**Exercise prompt**
From the listing below, extract every line in which the word "item" appears.

**Data shown**
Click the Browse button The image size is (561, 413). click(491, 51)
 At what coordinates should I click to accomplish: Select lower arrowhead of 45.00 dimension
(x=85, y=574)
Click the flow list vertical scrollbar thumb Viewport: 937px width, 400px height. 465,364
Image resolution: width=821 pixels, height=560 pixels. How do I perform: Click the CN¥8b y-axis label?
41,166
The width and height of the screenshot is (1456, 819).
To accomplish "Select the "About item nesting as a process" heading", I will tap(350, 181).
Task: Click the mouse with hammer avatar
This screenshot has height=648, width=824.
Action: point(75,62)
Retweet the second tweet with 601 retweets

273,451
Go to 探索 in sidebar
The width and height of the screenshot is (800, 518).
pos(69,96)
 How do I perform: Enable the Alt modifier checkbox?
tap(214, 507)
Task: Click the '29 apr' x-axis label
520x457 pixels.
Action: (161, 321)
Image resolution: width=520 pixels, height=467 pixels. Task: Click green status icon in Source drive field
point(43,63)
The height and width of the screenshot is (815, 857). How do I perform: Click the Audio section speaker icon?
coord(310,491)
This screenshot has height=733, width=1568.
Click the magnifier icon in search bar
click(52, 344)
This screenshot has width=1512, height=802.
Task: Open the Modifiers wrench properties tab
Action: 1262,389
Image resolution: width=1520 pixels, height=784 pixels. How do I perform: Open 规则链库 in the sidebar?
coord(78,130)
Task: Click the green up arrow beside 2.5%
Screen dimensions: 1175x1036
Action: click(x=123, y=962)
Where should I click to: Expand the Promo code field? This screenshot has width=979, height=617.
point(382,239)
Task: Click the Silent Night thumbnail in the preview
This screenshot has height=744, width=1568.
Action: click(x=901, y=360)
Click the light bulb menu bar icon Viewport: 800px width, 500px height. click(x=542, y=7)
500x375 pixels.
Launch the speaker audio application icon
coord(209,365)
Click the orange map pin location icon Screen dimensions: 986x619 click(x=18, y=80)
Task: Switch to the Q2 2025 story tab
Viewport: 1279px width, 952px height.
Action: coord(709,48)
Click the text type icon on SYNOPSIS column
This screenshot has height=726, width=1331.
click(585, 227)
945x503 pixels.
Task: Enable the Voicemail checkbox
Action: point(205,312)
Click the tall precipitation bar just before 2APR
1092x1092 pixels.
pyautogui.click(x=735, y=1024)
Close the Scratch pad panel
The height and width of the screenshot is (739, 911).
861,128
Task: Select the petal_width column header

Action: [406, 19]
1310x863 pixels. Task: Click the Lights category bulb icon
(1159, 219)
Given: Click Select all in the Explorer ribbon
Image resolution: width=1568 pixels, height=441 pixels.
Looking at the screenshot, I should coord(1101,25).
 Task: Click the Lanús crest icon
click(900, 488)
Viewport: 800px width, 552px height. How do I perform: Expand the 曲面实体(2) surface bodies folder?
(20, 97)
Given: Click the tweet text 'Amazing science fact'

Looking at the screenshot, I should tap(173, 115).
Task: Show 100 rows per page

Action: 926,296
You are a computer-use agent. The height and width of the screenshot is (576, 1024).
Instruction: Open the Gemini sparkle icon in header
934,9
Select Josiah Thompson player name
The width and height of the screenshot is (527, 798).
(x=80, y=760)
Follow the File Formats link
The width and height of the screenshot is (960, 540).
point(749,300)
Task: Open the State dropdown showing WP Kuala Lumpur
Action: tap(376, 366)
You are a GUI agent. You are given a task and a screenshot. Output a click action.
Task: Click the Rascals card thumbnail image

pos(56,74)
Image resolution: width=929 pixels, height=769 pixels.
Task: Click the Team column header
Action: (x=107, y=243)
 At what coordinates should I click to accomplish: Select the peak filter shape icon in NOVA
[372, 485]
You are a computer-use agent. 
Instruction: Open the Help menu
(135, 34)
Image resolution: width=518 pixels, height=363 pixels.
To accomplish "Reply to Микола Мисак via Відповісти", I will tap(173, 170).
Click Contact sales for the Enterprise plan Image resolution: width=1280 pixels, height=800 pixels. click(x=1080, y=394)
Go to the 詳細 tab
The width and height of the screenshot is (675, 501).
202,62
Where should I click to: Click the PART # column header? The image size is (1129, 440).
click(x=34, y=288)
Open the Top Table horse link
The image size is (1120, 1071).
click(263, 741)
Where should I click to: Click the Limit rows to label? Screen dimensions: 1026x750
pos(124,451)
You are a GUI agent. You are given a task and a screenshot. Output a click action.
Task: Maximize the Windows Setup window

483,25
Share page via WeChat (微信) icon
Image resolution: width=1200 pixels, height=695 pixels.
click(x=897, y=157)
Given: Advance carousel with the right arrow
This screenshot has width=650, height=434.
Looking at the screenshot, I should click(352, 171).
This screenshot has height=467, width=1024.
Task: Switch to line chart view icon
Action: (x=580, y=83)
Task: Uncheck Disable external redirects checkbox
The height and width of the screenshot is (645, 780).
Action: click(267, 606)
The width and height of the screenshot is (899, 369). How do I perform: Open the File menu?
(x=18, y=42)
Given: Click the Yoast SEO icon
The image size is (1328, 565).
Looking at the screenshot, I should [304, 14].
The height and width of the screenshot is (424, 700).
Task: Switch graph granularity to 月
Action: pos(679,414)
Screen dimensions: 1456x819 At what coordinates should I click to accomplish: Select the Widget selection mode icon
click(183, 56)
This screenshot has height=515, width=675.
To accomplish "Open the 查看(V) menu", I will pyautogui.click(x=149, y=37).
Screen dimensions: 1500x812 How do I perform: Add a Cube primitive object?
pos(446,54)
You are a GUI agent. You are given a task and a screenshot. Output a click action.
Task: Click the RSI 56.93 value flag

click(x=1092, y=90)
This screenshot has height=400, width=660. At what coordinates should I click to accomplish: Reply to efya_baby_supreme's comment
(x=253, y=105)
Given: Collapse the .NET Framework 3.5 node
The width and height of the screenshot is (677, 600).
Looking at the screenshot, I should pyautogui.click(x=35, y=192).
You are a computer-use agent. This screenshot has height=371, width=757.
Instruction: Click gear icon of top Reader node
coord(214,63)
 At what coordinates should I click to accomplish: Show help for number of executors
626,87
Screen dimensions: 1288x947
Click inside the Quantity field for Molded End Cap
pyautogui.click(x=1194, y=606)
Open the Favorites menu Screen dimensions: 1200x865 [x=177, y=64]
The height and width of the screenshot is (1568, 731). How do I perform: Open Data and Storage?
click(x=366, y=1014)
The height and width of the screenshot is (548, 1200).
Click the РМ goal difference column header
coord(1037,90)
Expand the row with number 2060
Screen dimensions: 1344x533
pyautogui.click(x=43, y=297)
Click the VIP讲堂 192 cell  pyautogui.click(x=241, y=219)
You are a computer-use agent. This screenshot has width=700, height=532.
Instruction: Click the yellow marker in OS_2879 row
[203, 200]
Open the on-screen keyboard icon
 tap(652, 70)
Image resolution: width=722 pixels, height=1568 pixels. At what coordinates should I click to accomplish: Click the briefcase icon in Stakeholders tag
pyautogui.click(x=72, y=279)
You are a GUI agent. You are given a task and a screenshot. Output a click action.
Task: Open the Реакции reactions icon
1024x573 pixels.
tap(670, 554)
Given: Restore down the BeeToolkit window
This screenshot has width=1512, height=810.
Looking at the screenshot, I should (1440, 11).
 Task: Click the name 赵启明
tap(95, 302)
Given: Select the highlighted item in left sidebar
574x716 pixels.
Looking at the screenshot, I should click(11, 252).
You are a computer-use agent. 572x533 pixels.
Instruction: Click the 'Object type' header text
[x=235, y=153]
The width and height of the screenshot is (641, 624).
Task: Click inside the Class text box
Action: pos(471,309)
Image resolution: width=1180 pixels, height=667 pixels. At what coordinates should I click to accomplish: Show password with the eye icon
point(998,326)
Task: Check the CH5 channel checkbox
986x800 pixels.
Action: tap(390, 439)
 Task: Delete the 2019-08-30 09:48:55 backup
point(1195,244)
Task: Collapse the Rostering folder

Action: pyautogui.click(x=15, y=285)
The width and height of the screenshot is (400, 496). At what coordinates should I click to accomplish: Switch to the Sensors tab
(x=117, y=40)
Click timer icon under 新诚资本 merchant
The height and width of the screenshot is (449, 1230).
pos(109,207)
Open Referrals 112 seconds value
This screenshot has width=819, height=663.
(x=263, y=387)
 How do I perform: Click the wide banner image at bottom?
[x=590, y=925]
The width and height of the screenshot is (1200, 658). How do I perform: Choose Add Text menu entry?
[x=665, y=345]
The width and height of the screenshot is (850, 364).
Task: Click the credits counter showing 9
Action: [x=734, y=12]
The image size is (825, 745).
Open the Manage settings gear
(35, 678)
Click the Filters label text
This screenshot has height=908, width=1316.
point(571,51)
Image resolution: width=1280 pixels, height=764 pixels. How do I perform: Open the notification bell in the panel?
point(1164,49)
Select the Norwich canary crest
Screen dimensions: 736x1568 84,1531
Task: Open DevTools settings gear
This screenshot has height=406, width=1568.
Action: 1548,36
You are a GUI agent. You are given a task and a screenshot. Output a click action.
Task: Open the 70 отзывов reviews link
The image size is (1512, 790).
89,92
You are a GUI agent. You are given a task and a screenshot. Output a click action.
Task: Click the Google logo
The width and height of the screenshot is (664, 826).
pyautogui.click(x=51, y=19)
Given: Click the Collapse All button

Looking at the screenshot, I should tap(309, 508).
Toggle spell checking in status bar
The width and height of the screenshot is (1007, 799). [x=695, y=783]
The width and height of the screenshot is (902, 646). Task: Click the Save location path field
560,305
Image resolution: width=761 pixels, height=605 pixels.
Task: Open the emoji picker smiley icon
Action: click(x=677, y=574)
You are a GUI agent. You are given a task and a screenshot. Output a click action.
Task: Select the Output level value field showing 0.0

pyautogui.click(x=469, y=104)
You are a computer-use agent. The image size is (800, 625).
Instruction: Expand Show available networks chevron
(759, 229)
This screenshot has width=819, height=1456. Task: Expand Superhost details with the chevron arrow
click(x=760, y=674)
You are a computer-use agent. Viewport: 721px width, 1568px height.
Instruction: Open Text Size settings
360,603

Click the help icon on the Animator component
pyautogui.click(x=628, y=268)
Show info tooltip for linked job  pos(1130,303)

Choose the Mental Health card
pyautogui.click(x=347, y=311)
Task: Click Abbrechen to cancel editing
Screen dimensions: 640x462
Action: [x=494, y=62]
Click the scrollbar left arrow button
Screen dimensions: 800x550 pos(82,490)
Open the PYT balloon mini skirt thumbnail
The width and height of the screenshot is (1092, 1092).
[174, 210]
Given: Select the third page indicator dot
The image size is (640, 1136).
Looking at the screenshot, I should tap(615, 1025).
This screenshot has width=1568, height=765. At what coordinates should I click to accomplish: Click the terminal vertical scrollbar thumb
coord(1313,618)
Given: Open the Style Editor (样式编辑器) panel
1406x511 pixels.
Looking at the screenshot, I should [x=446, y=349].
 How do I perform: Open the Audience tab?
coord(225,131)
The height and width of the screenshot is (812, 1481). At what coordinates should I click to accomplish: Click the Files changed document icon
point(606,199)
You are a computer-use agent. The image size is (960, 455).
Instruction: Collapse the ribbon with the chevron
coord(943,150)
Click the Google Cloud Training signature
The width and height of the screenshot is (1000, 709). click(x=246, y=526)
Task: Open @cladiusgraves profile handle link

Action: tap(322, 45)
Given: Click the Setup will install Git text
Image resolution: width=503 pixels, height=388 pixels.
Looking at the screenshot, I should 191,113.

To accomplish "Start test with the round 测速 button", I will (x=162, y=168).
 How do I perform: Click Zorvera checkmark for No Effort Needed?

**Task output**
To accomplish "Select the "About item nesting as a process" heading", I will tap(350, 181).
Given: Select the highlighted item in left sidebar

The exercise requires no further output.